Apotheken müssen eine weitestgehend vertrauliche Beratung sicherstellen. Das Landgericht Wuppertal (LG) interpretierte diese Vorgabe so, dass ein separates Beratungszimmer keine Pflicht ist und eine Apotheke daher damit werben darf. Doch ganz so einfach ist es nicht: Denn für einige Apotheken ist ein abgetrennter Raum durchaus Pflicht. Die Regelungen unterscheiden sich von Bundesland zu Bundesland.

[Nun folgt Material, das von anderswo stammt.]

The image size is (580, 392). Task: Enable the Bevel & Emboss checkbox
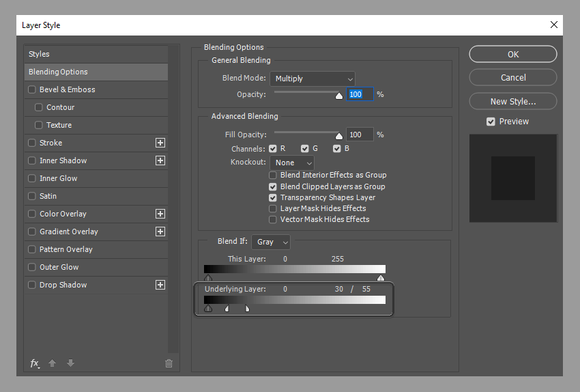point(32,89)
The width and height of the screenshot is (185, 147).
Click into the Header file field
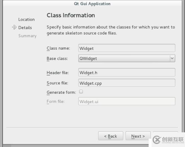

In Sachsen-Anhalt beispielsweise ist laut Pharmazierat Rolf-Dieter Schäfer ein durch Türen abgetrennter Beratungsbereich seit Frühjahr für alle Apotheken Pflicht. Die meisten verfügten ohnehin schon über einen zusätzlichen Raum oder – falls das baulich nicht möglich ist – über eine Sondergenehmigung, so Schäfer. Bis Ende des Jahres müssten die Apotheken die neue Vorgabe umsetzen.
Ulrich Ströh, Pharmazierat in Schleswig-Holstein, erklärt hingegen, in seinem Bezirk sei ein Beratungsraum keine Pflicht. Allerdings müsse die Möglichkeit einer diskreten Beratung geschaffen werde. Diese Vorgabe sei erfüllt, wenn ein ausreichender Sicht- und Schallschutz gewährleistet werde. Besonders ältere Apotheken, die über keinen eigenen Raum verfügen, nutzen nach seinen Angaben etwa eine spanische Wand – in einer Apotheke auch in Kombination mit einem großen Aquarium.
Für den Berliner Pharmazierat Dr. Detlef Glaß ergibt sich die Pflicht zum Beratungsraum indirekt aus der Apothekenbetriebsordnung (ApBetrO): Schließlich sei eine Beratung etwa zu Kompressionsstrümpfen nur in einem eigenen Raum möglich. Letztlich hänge es vom Leistungsangebot der Apotheke ab, ob ein abgetrennter Raum benötigt werde.
Dem stimmt Ströh zu: Entscheidend sei, dass der Beratungsbereich den Anforderungen entspreche. Zwei Stühle in der Offizin seien nicht ausreichend, ein Paravent oder Aquarium allerdings schon – zumindest wenn keine Kompressionsstrümpfe angemessen würden. „Ein Raum muss es nicht sein, wenn der Schall- und Sichtschutz auch mit anderen Maßnahmen erreicht werden kann“, so sein Fazit.
Ein separater Beratungsraum muss zwingend über die Offizin zugänglich sein, die übrigen Betriebsräume dürfen Patienten nicht betreten. Das schließt in der Praxis auch das Nachtdienstzimmer aus. Wäre dieses über die Offizin zu erreichen, könnten Patienten auch dort beraten werden. Diese Überlegung ist aber eher theoretischer Natur: Glaß kennt keine einzige Apotheke in Berlin, in der das Nachtdienstzimmer zugänglich ist.
Ein Beratungszimmer entbindet die Apotheker allerdings nicht, auch am HV-Tisch die nötige Diskretion sicherzustellen. Glaß empfiehlt einen Abstand zwischen 1,70 und 2 Meter zwischen den einzelnen Bedienplätzen. In vielen, besonders den älteren Apotheken in Berlin sei diese Vorgabe aber noch nicht erfüllt. Sie müssten dann entweder den Abstand vergrößern – und gegebenenfalls auf eine Kasse verzichten – oder Schallschutzwände zwischen den Kassen installieren.
Auch Ströh erlebt bei seiner Arbeit große Unterschiede zwischen den Apothekengenerationen: In Apotheken, die noch nach der ApBetrO von 1904 gebaut worden seien, sei meist kein Beratungsraum vorgesehen, während die neueren Apotheken die Anforderungen erfüllten.
Anders als in Berlin, wo laut Glaß etwa alle fünf Jahre eine Begehung durchgeführt wird, werden Apotheken in Schleswig-Holstein etwa alle zwei Jahre kontrolliert. Durch dieses engmaschige Netz sei das Problem der vertraulichen Beratung inzwischen weitgehend gelöst, so Ströh. Zwei Stühle in der Offizin – das gebe es nicht mehr.
In dem Verfahren vor dem LG Wuppertal ging es um die Frage, ob eine Apotheke mit einem „diskreten Beratungsbereich“ werben darf oder ob das eine Selbstverständlichkeit sei, wie die klagende Wettbewerbszentrale meint. Die Apotheke verfügte über einen Beratungsraum, der durch zwei Wände und Türen vollständig von der Offizin abgetrennt ist – aus Sicht der Richter ein über das von der ApBetrO geforderte Maß hinausgehendes Angebot.